MUNCY — When Sally Jellison moved to Northumberland County about three years ago, she was disappointed that no one held a hunter pace competition.
In a hunter pace, competitors ride their horses through the woods on a marked trail that includes obstacles and jumps to simulate a foxhunt.
“When we permanently moved here, I was sad nobody did a foxhunt or hunter paces,” said Jellison, 57, who moved with husband, John Dugan, and daughter, Charly, from New Jersey, just outside of New York City, to the rural Delaware Township property they already owned.
So they started holding the hunter pace events. They held the third one in three years on Sunday, with the help of neighbors who volunteered to help out at the checkpoint and other duties.
“I wanted to reach out to the equestrian community,” said Jellison, who previously worked in New York City and has been riding in endurance competitions for 20 years.
Jellison, who competed with her daughter, Charly, in the Big Horn 100 in Wyoming over 24 hours this summer and competed in the Mongolian 1,000 (kilometer) race in the Mongolian steppes last year, Sunday rode “Roo,” a 7-year-old full-bred Arabian who is the number one endurance horse in the Northeast United States.
Anne Shea, of Pennsdale, in nearby Lycoming County, rode in the competition on, “Geronimo,” a 19-year-old Arabian gelding that Jellison previously owned.
“I would say the trails are very technical,” Shea said during a mandatory break in the 7.2-mile course to give the horses water and carrots. “There are a lot of hills, up and down. He (Geronimo) loves it. He’s been doing this pretty much all his life.”
“It’s lots of fun,” said Alexis Miner, 30, owner of Miner Leap Stables, near Watsontown, which shows horses competitively.
Miner, who rode in the hunter pace event, said it’s a nice experience for the horses.
“We do this to give them experience outside of the show arena,” she said.
Lewisburg veterinarian Dr.
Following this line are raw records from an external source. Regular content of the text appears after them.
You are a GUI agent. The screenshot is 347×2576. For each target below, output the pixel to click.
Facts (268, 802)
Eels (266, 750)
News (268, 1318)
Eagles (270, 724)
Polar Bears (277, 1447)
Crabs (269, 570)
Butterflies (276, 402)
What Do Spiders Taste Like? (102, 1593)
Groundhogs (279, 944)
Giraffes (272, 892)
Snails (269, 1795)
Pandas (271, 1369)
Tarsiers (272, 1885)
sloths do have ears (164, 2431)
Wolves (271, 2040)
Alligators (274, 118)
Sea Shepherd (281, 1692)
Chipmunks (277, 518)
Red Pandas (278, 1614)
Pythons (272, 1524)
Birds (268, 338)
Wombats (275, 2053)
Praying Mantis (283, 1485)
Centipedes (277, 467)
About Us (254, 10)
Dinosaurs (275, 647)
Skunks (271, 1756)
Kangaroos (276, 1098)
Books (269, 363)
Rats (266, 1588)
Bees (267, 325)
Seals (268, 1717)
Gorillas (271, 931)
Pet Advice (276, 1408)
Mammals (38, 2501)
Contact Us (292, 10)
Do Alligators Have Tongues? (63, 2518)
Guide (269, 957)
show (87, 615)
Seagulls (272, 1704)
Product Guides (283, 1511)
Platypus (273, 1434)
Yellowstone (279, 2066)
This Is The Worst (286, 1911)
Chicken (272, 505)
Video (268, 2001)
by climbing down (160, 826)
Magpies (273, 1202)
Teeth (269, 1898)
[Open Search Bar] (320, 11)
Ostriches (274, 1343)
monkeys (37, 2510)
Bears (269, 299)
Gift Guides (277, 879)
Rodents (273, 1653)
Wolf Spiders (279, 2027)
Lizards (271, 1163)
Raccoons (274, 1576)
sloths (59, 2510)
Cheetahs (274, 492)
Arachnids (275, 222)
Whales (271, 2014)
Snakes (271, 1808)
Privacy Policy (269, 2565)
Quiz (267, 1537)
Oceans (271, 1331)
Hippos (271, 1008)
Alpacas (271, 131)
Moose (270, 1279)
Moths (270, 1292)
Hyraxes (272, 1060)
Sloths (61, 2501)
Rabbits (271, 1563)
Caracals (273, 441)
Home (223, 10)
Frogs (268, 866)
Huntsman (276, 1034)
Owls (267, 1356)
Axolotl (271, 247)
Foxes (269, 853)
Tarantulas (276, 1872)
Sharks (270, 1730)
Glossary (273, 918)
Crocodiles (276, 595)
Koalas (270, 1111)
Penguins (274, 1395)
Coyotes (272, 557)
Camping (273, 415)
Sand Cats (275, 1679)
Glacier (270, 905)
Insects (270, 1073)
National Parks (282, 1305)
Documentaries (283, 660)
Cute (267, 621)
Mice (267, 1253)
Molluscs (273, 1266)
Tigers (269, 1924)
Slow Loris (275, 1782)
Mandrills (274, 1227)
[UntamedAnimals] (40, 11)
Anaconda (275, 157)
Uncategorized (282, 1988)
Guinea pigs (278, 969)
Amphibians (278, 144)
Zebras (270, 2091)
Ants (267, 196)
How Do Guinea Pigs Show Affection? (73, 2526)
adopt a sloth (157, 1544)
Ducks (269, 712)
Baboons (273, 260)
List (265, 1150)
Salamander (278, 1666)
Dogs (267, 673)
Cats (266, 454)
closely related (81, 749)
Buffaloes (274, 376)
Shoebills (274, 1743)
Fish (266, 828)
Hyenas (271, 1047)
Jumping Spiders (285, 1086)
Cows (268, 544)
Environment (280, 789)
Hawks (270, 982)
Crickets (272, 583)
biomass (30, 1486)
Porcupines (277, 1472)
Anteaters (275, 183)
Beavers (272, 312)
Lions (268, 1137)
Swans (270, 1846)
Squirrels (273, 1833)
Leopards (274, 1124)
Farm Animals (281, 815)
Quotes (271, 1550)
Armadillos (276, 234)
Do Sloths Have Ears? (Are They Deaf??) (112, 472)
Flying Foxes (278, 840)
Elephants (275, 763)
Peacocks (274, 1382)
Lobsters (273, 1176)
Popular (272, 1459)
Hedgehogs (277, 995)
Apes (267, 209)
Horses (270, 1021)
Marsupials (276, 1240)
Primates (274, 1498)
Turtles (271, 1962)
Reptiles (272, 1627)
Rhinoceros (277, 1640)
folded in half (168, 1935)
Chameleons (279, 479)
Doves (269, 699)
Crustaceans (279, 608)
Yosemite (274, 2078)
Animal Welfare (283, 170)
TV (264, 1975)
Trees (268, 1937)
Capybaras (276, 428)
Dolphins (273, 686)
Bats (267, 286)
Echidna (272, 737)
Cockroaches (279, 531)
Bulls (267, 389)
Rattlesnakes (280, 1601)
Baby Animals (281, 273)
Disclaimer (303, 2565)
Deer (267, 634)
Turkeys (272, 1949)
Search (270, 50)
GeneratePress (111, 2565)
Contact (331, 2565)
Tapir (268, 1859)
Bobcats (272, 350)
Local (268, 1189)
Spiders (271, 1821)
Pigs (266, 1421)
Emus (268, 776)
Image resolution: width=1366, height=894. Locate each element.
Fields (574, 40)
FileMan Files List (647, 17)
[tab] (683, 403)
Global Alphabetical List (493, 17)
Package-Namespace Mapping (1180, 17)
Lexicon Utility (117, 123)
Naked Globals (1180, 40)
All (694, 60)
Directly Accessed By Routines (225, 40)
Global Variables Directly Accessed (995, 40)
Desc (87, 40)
Marlo Egleston, longtime vet for Dugan’s and Jellison’s horses, as well about 600 other farm animal owners, took part in the hunter pace, but walked her horse through.
“My horse doesn’t jump,” she said.
Dugan said there are three categories in the competition, essentially, fast, medium and slow. Riders go out before the competition and ride the trail at those various paces to determine pace times. The riders who come closest to each of the pace times wins a ribbon. He said his wife was not eligible to win a ribbon.
Jellison holds the competitions as fundraisers. Sunday’s event drew 16 competitors from the Valley and from as far away as State College and Mechanicsburg. The event raised about $1,200 for the two children of a woman who was killed in a horseback riding accident in August. Jellison did not identify the family because she wanted to protect their privacy.